───── Supplied information ─────
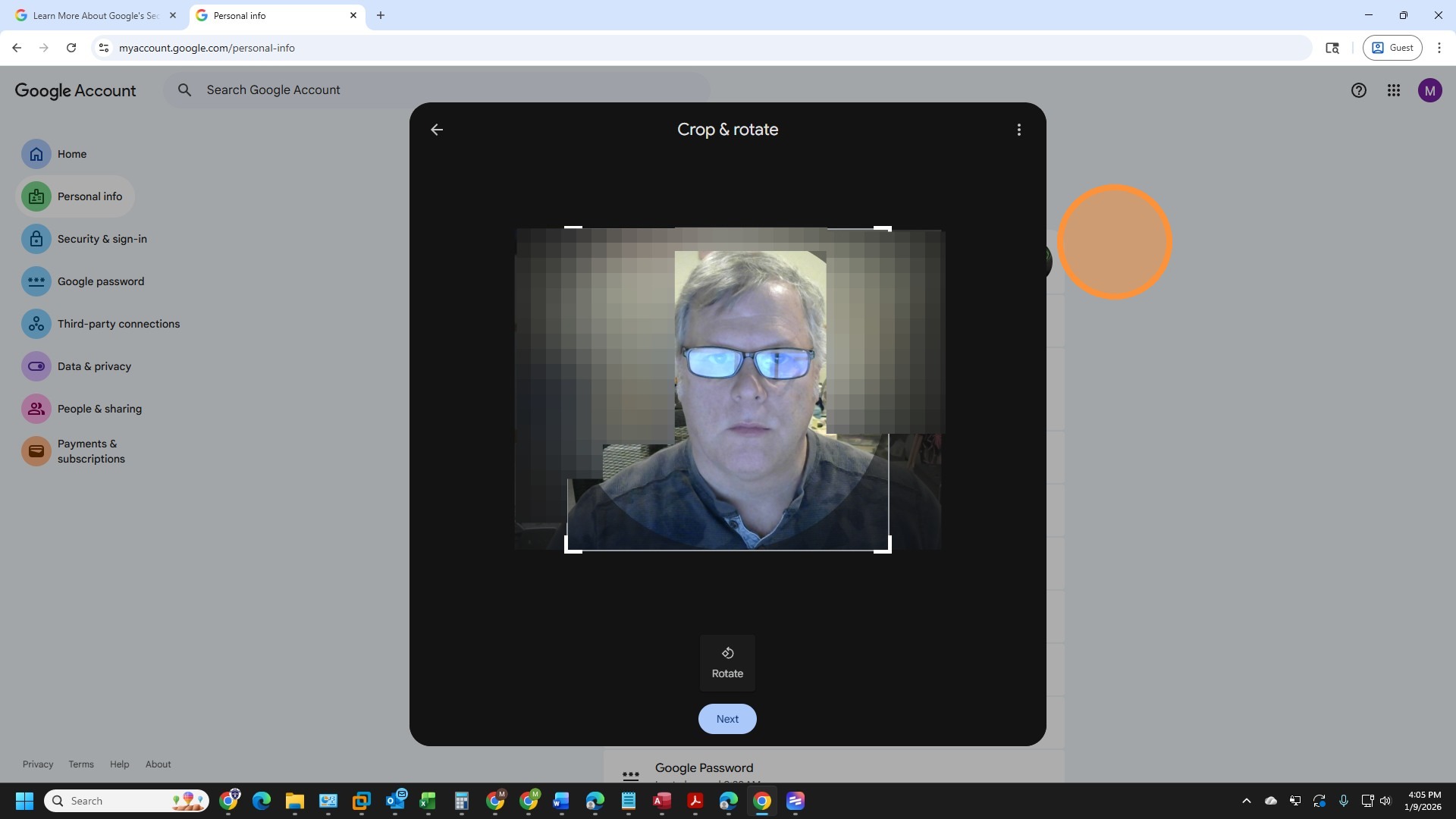1456x819 pixels.
Task: Click the Rotate icon button
Action: 727,663
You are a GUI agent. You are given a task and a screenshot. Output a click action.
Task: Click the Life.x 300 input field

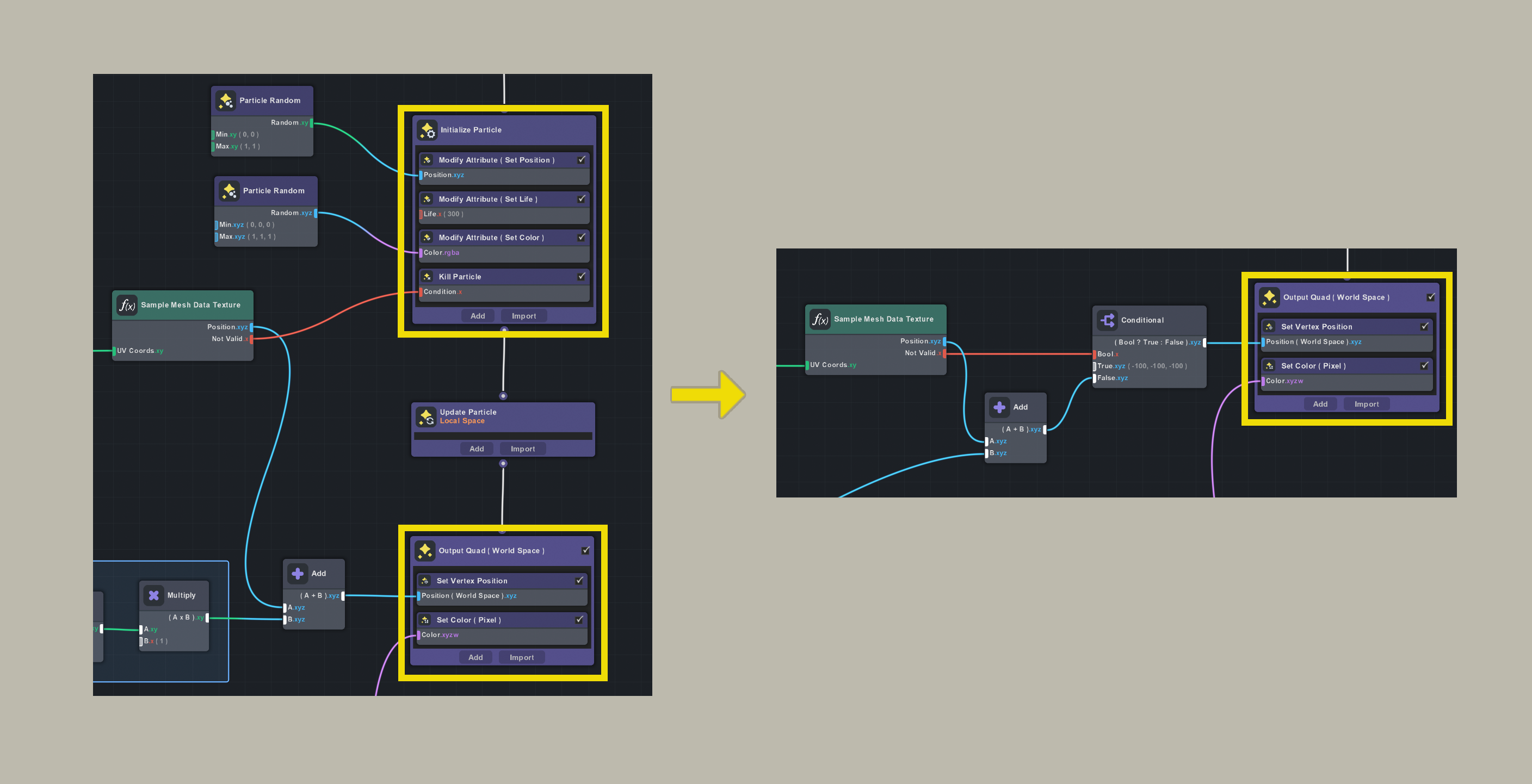[453, 214]
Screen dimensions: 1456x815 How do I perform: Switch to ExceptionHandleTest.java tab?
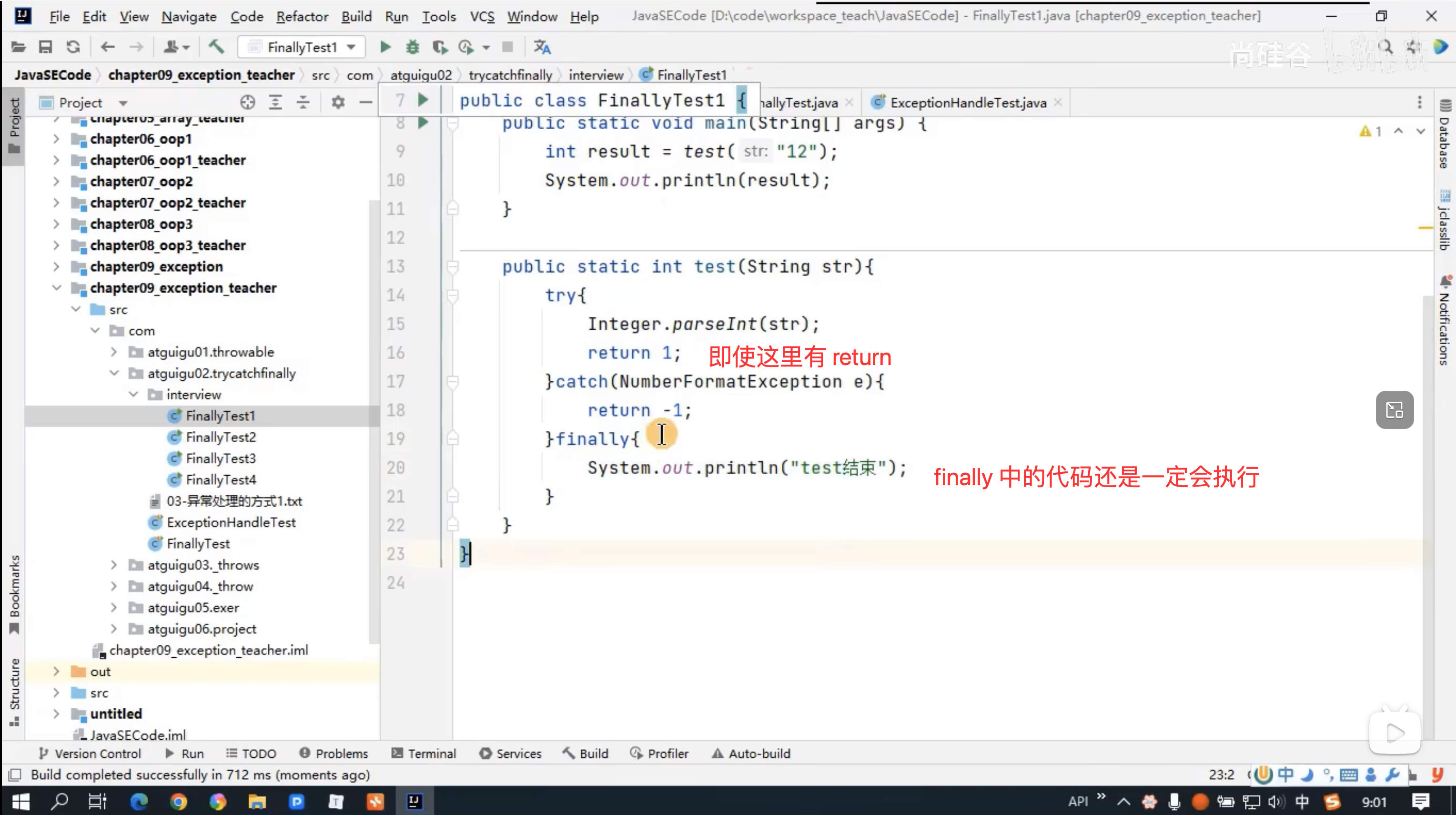pyautogui.click(x=967, y=102)
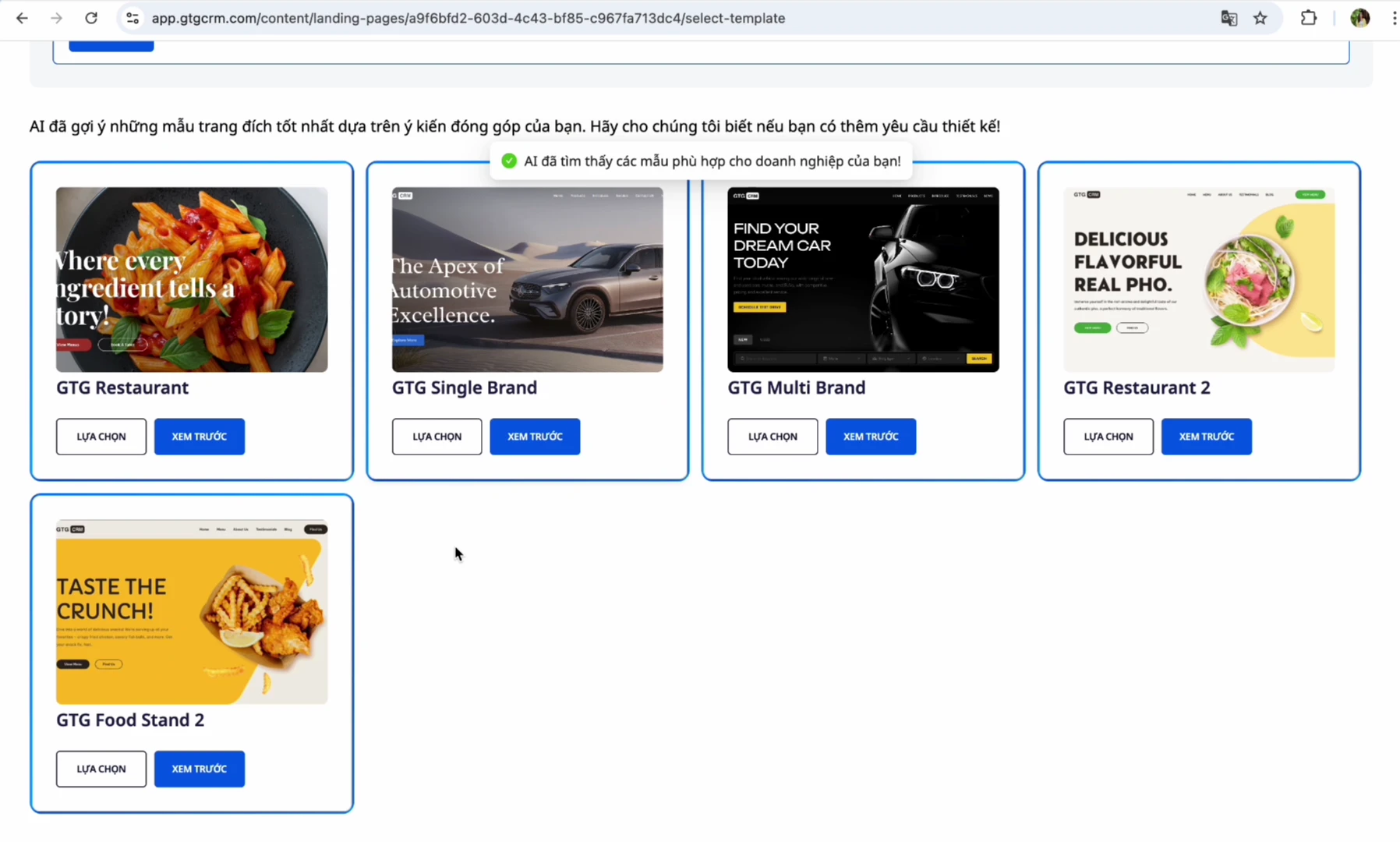Open site information settings icon
Image resolution: width=1400 pixels, height=842 pixels.
132,18
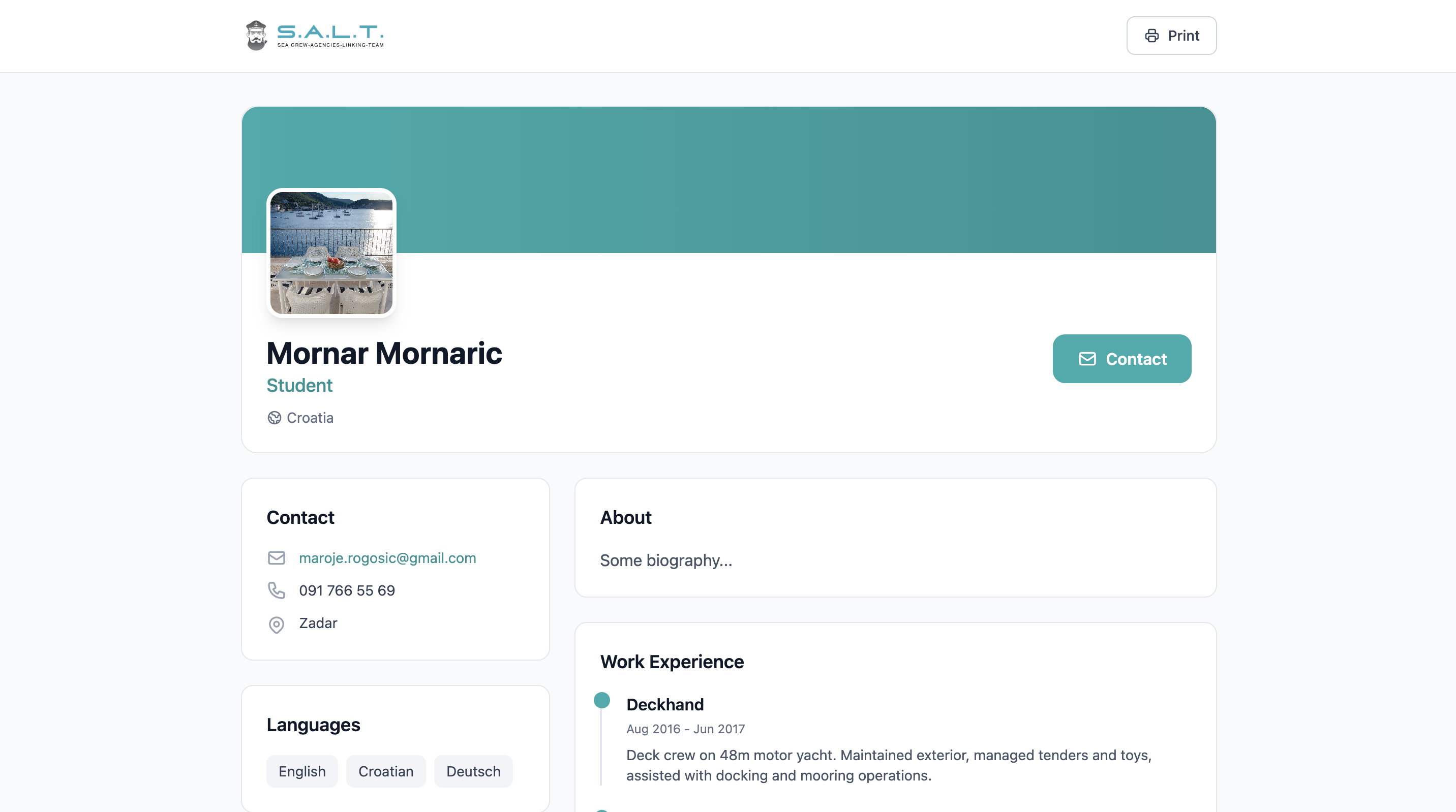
─────
◆ **Exercise prompt**
Take the line containing "You are a GUI" and every line after it through the end of the data, and write them out exactly, with no pictures.

◆ **Output below**
You are a GUI agent. You are given a task and a screenshot. Output a click action.
Task: Click the Life.x 300 input field

[453, 214]
Screen dimensions: 1456x815 How do I perform: Switch to ExceptionHandleTest.java tab?
pyautogui.click(x=967, y=102)
Open site information settings icon
Image resolution: width=1400 pixels, height=842 pixels.
132,18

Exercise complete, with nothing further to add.